GPU servers are 85-90% of CapEx. The remaining 10-15% covers InfiniBand switches (the high-speed network connecting servers), fiber optic transceivers, management servers, racks, power distribution units, installation, and 3-year NBD OEM support from Dell, Lenovo, or Supermicro.[1]

Enterprise GPU procurement runs 55-70% off MSRP (manufacturer's suggested retail price), based on procurement deals we have reviewed as of Q1 2026.[1] Fiber optic transceivers carry even heavier markups. List price is not a useful reference for modeling real costs.

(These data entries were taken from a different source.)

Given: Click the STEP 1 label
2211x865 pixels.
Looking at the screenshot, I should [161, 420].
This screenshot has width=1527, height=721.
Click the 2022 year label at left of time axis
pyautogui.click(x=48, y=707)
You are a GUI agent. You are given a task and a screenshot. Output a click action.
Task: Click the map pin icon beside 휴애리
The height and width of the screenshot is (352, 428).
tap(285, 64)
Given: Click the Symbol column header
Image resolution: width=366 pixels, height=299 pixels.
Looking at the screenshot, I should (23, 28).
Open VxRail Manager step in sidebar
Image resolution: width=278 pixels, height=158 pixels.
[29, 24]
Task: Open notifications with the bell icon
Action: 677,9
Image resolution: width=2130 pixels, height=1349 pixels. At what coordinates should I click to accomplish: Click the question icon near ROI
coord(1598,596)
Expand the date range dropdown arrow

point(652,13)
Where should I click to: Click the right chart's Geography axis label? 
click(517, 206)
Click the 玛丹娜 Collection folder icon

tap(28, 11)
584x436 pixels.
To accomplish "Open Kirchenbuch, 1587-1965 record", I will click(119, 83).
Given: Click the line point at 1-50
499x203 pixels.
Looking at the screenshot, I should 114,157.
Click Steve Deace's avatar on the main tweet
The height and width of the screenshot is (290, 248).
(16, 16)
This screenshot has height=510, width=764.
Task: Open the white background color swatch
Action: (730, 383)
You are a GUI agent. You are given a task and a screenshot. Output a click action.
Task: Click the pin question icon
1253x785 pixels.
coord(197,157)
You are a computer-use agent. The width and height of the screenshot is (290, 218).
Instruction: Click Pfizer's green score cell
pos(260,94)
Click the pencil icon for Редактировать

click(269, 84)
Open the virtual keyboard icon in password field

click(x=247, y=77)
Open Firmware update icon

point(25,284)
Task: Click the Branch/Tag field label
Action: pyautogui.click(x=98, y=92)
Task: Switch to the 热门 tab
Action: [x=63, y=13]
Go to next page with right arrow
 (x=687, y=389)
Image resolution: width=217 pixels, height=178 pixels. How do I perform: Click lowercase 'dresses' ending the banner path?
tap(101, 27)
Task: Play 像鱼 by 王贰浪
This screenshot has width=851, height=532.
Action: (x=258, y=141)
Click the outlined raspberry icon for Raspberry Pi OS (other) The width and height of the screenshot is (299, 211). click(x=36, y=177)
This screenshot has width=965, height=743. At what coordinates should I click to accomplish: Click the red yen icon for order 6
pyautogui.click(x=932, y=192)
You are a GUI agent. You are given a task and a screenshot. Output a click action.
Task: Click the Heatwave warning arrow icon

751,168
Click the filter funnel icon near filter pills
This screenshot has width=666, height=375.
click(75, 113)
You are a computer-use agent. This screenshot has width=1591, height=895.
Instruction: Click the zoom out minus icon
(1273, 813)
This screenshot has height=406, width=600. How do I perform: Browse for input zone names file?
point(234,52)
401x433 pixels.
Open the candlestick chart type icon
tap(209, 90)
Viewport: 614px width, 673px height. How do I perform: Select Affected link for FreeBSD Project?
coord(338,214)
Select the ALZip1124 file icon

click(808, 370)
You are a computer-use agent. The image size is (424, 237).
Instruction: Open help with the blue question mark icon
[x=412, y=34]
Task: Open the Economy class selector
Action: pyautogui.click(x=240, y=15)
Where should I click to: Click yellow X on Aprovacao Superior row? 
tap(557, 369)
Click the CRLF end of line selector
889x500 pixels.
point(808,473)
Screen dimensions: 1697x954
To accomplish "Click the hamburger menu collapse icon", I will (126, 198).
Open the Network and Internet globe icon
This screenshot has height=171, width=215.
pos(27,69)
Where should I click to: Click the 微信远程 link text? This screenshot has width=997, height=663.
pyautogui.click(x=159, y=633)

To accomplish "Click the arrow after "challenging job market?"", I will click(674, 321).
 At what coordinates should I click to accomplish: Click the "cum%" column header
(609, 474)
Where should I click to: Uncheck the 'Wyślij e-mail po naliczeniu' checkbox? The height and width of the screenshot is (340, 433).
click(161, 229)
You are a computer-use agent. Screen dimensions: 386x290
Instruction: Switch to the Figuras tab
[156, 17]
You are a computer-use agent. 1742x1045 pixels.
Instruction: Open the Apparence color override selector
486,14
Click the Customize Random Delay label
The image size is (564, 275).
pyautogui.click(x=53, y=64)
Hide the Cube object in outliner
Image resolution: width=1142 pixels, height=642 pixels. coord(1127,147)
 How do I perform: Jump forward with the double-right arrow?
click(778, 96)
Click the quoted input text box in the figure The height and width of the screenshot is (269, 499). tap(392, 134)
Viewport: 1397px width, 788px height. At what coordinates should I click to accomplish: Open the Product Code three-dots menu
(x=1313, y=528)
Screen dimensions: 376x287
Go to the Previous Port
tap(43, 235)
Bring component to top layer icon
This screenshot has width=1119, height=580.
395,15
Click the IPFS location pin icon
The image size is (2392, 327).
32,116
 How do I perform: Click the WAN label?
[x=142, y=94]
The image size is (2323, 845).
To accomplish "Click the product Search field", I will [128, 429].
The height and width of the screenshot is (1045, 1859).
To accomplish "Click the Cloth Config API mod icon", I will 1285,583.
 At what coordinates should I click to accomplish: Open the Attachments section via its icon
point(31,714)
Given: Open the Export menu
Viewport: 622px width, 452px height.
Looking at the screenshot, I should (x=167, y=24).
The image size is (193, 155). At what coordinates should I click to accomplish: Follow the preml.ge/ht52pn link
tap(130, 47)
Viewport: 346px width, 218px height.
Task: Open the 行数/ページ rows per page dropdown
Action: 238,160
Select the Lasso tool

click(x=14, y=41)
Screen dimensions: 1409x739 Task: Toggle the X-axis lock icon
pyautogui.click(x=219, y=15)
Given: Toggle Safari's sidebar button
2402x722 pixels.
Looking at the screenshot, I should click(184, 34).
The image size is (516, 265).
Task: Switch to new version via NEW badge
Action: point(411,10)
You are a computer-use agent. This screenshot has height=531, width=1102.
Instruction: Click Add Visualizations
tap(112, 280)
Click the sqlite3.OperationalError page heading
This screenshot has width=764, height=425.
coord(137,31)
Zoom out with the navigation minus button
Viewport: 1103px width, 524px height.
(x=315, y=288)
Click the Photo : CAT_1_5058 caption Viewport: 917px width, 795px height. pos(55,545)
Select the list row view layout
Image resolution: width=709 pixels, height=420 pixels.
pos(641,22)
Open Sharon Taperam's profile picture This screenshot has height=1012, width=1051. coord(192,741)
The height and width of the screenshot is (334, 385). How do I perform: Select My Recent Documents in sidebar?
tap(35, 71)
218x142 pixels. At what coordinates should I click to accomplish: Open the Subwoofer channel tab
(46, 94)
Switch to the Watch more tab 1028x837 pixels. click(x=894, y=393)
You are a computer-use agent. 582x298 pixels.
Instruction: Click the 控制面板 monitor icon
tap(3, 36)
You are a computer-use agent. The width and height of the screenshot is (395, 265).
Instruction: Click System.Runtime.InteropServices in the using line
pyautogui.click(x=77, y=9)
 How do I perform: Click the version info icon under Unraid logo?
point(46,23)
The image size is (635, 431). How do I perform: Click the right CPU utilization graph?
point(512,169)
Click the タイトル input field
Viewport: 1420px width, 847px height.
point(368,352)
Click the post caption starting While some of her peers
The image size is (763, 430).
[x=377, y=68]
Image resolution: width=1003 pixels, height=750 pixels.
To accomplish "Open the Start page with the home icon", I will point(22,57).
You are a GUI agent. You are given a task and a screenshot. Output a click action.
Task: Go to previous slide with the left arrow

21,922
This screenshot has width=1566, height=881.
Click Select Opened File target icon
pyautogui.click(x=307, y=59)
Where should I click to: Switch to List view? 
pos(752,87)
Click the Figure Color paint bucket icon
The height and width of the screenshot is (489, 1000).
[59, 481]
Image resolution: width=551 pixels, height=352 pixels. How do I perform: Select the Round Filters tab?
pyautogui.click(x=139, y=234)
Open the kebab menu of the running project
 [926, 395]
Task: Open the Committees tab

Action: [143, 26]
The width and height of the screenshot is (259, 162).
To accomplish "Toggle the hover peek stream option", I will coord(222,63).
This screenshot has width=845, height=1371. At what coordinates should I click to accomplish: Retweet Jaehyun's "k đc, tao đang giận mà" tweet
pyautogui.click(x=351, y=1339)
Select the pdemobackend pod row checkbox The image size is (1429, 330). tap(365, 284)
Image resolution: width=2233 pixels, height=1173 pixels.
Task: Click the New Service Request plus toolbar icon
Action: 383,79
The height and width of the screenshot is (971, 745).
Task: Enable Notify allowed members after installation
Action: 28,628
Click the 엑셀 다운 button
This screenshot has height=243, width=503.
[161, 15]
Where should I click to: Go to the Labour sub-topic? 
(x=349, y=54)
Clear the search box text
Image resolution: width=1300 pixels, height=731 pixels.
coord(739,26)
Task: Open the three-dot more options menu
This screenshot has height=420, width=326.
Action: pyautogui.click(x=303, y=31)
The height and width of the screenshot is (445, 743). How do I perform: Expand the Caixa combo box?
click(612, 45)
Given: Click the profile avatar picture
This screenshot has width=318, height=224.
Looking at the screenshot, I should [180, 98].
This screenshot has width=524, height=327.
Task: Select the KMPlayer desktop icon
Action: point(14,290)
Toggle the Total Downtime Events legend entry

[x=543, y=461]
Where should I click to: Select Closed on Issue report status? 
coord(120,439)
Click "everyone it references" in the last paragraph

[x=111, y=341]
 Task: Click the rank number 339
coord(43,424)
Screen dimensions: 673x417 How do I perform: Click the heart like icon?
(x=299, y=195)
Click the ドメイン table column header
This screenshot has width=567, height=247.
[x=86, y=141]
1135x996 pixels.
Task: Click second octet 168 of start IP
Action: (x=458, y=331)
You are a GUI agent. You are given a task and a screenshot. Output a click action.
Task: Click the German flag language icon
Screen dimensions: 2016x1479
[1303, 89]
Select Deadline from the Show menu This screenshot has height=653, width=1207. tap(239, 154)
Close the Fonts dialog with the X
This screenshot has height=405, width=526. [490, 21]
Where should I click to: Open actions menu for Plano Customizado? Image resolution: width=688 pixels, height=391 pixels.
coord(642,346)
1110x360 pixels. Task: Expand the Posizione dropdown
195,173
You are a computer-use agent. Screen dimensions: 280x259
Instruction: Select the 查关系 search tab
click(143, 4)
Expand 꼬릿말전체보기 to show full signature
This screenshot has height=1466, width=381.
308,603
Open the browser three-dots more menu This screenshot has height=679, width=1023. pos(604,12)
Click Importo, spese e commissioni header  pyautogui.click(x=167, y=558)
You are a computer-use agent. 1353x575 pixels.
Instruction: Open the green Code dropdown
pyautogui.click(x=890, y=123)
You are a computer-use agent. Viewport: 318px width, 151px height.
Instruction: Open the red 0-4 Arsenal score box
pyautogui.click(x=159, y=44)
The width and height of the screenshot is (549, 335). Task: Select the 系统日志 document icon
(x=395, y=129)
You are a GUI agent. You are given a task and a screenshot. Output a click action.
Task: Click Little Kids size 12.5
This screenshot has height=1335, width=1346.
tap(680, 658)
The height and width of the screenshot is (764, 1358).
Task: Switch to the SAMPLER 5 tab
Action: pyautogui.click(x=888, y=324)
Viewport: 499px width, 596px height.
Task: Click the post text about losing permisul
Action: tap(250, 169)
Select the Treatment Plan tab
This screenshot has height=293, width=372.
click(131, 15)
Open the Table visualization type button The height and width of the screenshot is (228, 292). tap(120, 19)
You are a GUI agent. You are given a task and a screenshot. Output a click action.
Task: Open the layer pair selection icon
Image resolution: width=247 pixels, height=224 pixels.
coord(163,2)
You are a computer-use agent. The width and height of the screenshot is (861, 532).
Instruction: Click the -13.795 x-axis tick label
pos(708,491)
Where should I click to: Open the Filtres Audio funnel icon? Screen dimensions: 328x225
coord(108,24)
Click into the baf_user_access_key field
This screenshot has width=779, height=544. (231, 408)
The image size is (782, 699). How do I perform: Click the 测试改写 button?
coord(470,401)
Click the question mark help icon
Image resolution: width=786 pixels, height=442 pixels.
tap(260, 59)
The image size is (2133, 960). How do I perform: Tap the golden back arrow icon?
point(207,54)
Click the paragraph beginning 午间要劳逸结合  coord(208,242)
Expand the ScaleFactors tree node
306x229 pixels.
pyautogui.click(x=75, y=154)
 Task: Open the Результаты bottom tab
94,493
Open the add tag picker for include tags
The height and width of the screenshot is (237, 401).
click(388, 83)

The simulator default of $46,000 is the average across private B200 deals we have reviewed as of Q1 2026.[1] B300 servers run roughly $62,000/GPU all-in, a 35% premium driven by the move to liquid cooling and higher-TDP components.

Electricity

Most colocation contracts bundle electricity, labor, and services into one monthly per-kW rate. The simulator splits electricity out as a separate line. That way you can compare different power markets (Texas vs. Pacific Northwest vs. California) without changing the facility cost for space, cooling infrastructure, security, and remote hands. In a real contract those costs move together, but isolating electricity makes location trade-offs visible.

The default is $0.07/kWh, a typical Texas data center power rate. Texas is the most active US market for new GPU deployments because of deregulated power and available capacity. National average for commercial data center power is $0.08-$0.12/kWh. California runs $0.14+. Pacific Northwest hydro markets dip below $0.035.[2]

Electricity cost depends on three variables: GPU power draw, the PUE (Power Usage Effectiveness) of the facility, and the utility rate.

PUE

PUE is the ratio of total facility power to IT equipment power. A PUE of 1.35 means 35% overhead for cooling and power distribution.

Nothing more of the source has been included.